Item position rows:

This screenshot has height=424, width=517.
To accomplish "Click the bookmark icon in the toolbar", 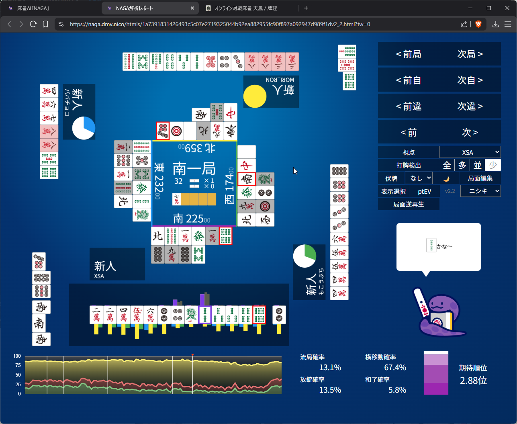I will [x=45, y=24].
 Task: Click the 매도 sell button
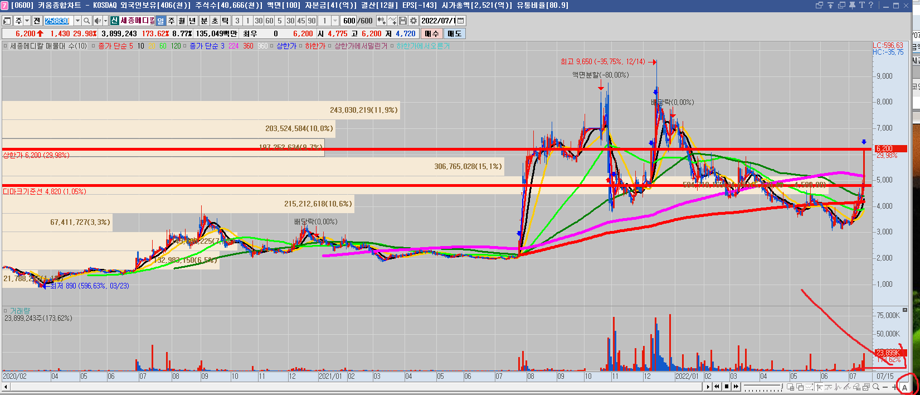[x=454, y=33]
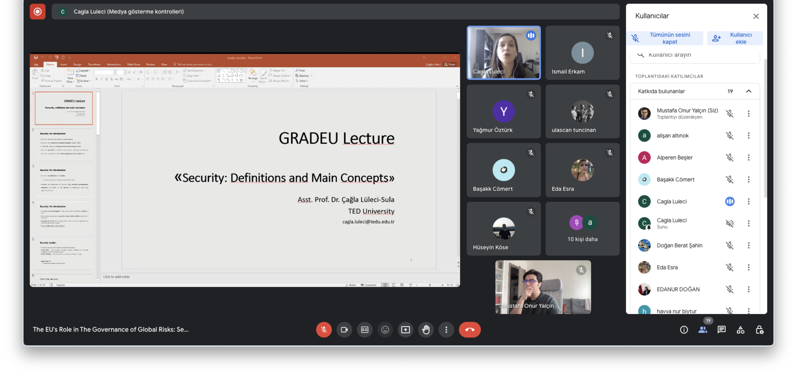Open the participants people panel icon
The width and height of the screenshot is (797, 376).
point(703,330)
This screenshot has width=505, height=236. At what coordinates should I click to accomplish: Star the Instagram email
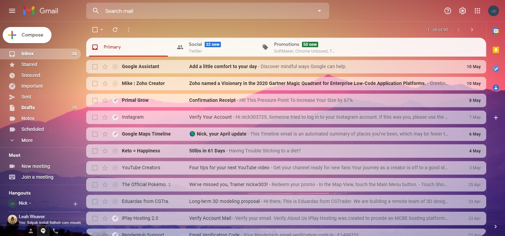(105, 117)
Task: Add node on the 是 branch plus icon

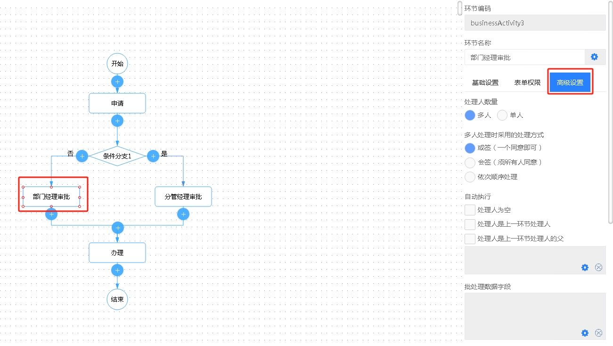Action: pos(153,156)
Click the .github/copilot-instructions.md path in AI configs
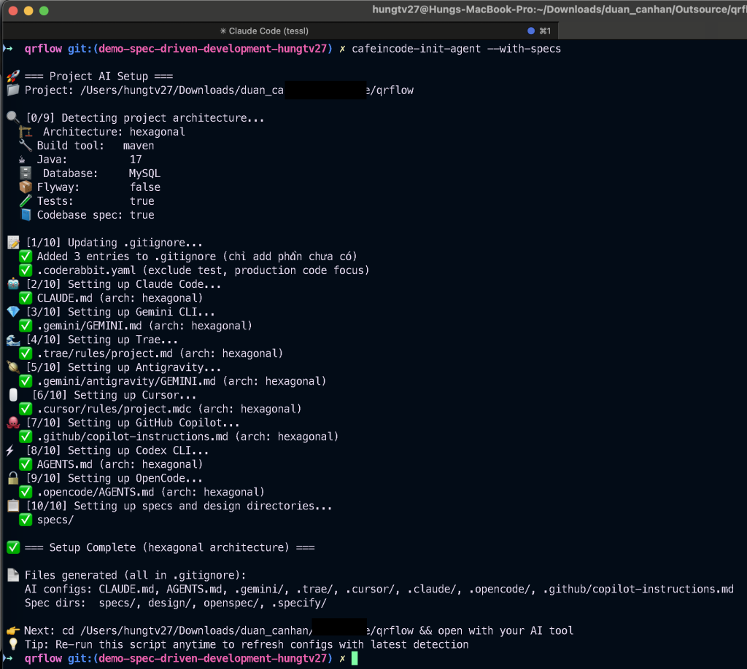 [638, 589]
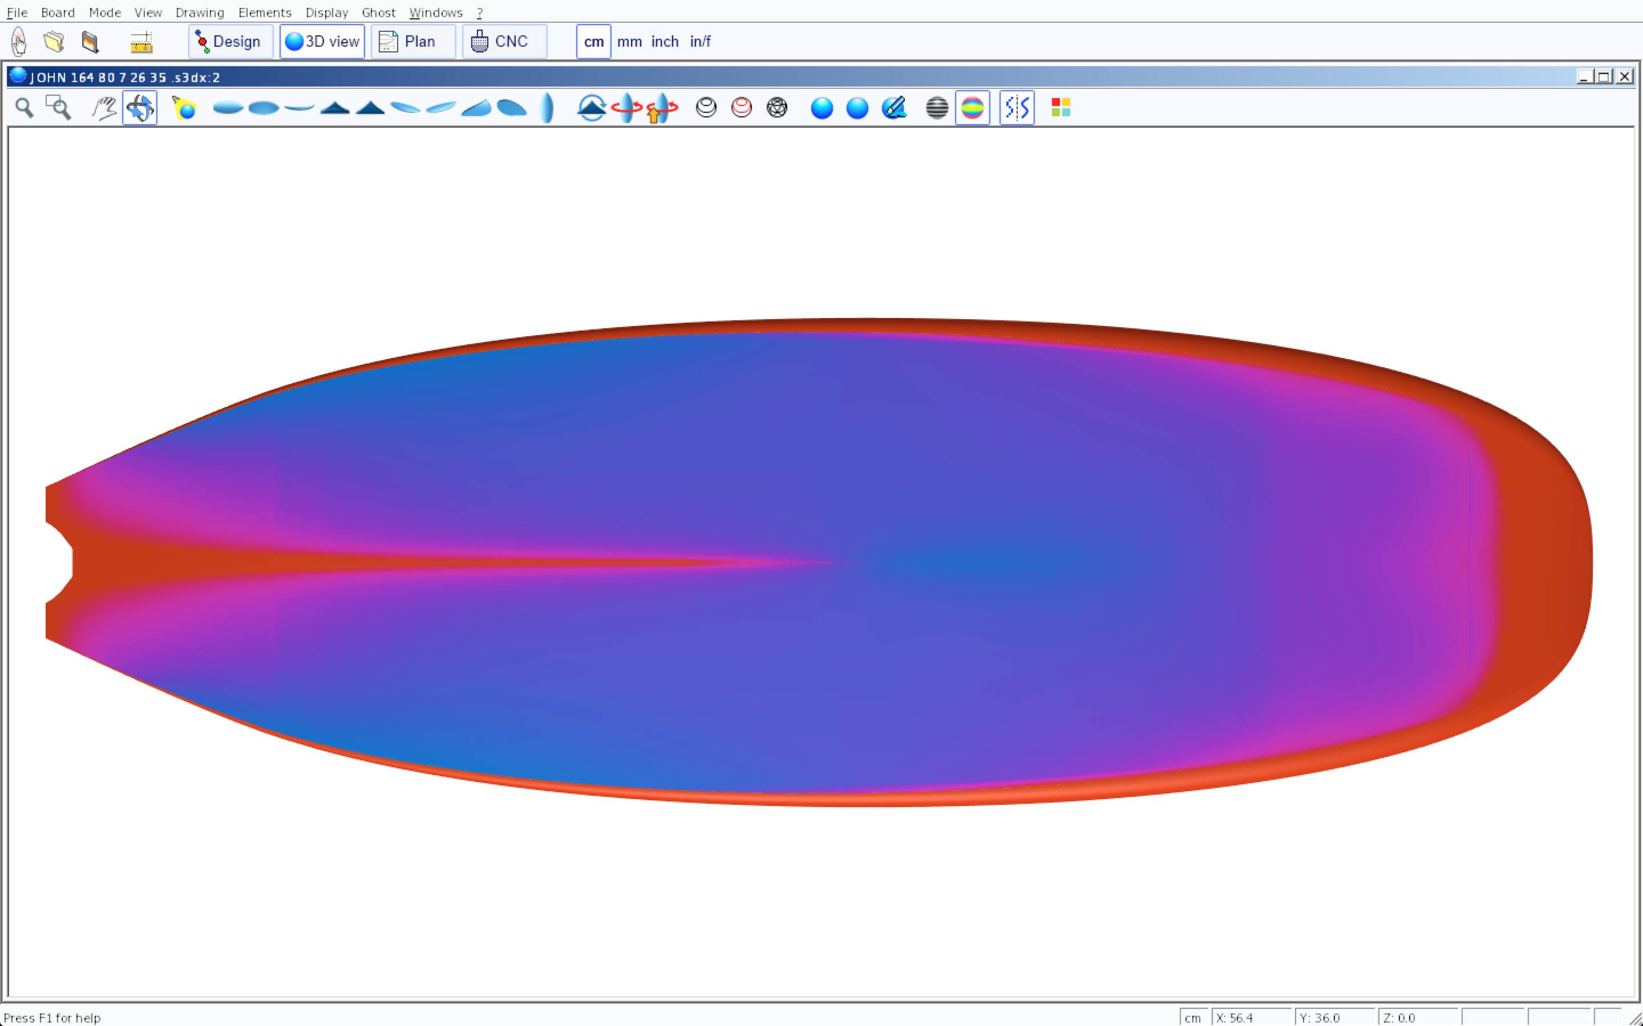Open the four-color squares palette icon
The width and height of the screenshot is (1643, 1026).
click(1060, 108)
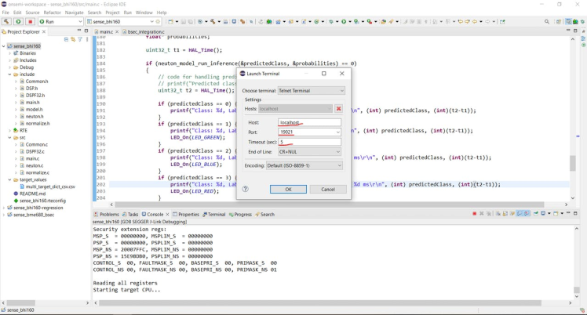Open the End of Line dropdown
Screen dimensions: 587x315
(x=310, y=151)
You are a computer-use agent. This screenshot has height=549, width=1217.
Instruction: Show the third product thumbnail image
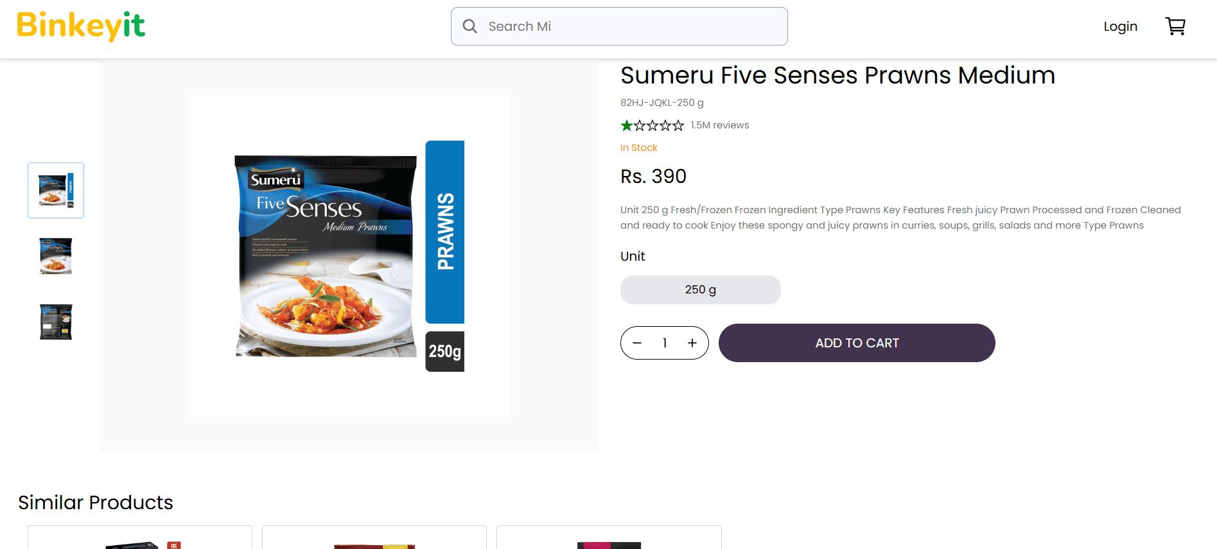tap(56, 322)
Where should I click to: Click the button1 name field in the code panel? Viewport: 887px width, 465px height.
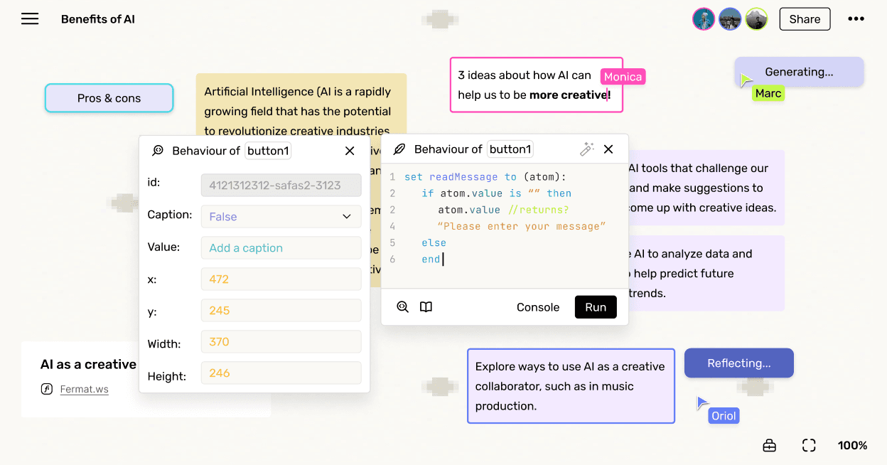[x=510, y=149]
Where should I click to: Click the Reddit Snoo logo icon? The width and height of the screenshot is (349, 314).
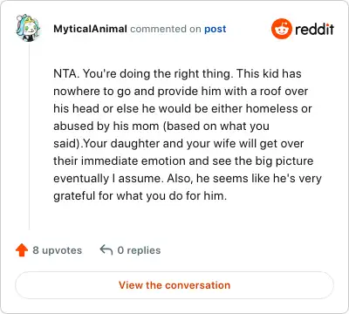(x=281, y=29)
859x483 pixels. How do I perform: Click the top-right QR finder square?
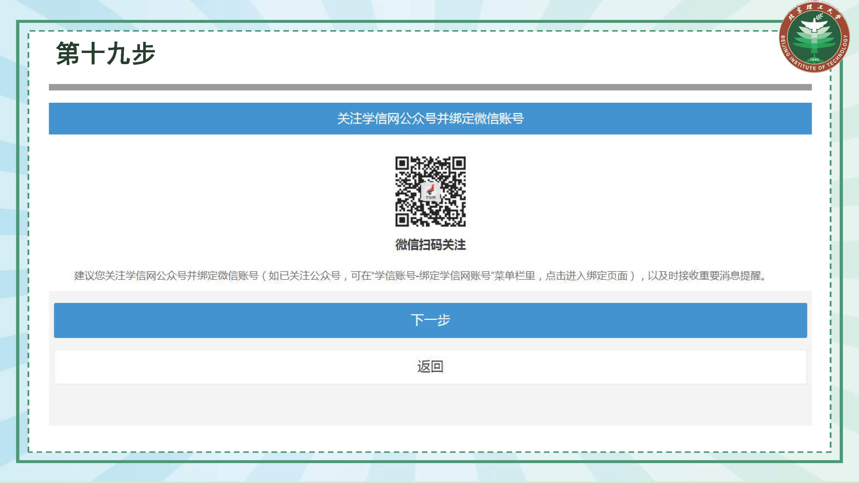(x=459, y=163)
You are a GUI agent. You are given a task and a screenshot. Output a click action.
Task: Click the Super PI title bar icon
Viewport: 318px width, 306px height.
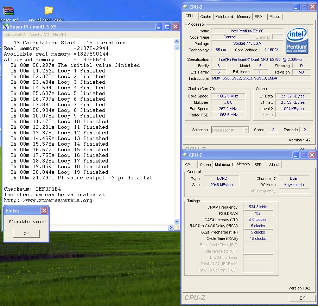pos(6,27)
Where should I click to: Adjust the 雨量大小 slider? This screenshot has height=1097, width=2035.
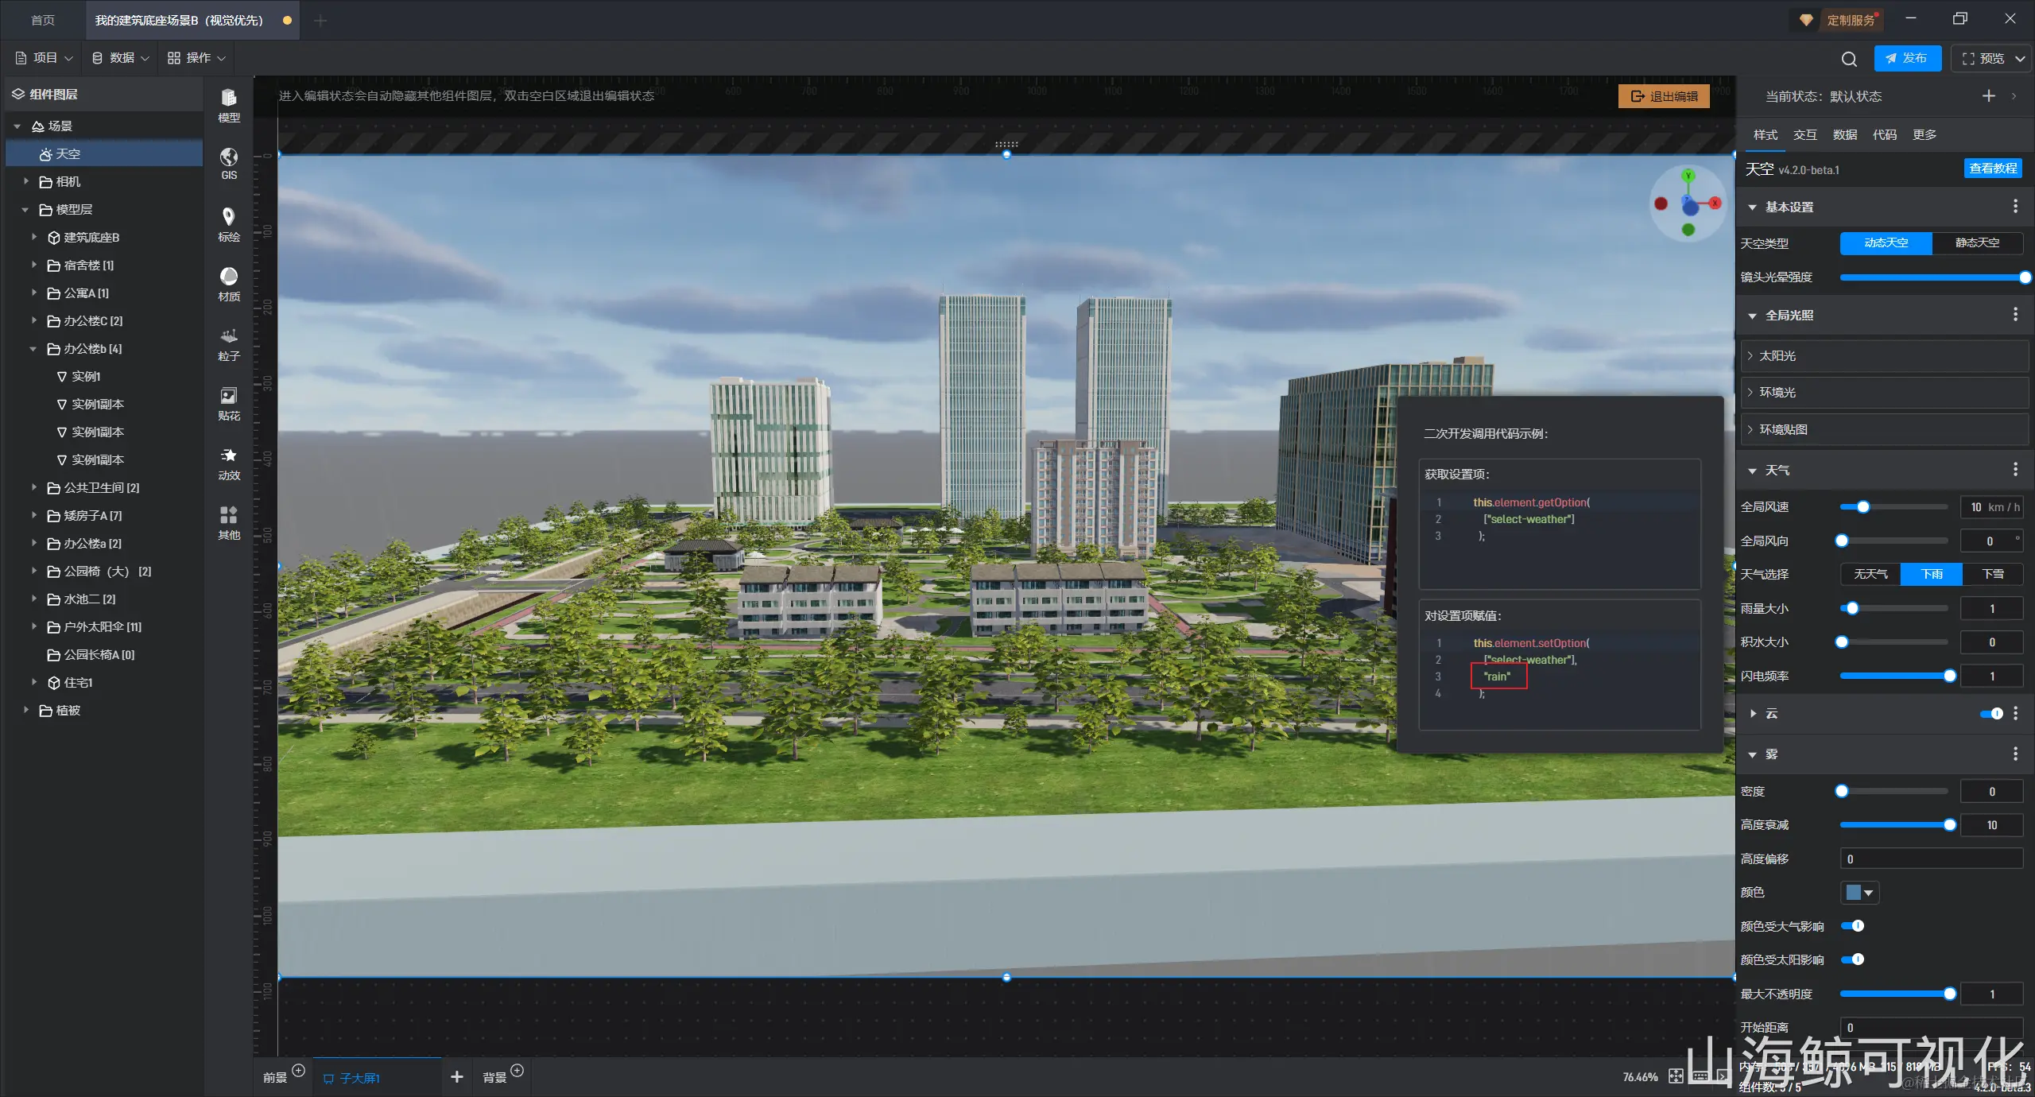click(x=1852, y=609)
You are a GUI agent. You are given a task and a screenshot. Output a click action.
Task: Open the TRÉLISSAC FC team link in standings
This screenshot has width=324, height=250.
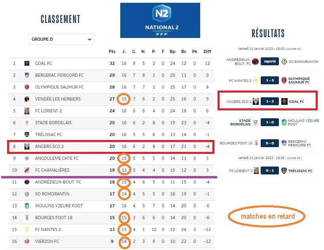pyautogui.click(x=48, y=134)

▸ **Task objective**: Copy the rows again, from the line with "Where should I click to: Click the Reddit" to the line with "click(x=1852, y=609)", requests included, and add 70 to every coordinate in the answers. Leave the pictures out.

▸ **Finished exercise**:
Where should I click to: Click the Reddit Snoo logo icon? The width and height of the screenshot is (349, 314).
(x=351, y=99)
859x483 pixels. How do I perform: Click the top-right QR finder square?
(x=529, y=233)
You are a GUI agent. You are given a task and a screenshot. Output a click action.
Task: Click the Super PI title bar icon
Viewport: 318px width, 306px height.
pos(76,97)
Where should I click to: Adjust the 雨量大小 slider? This screenshot has height=1097, width=2035.
click(x=1922, y=679)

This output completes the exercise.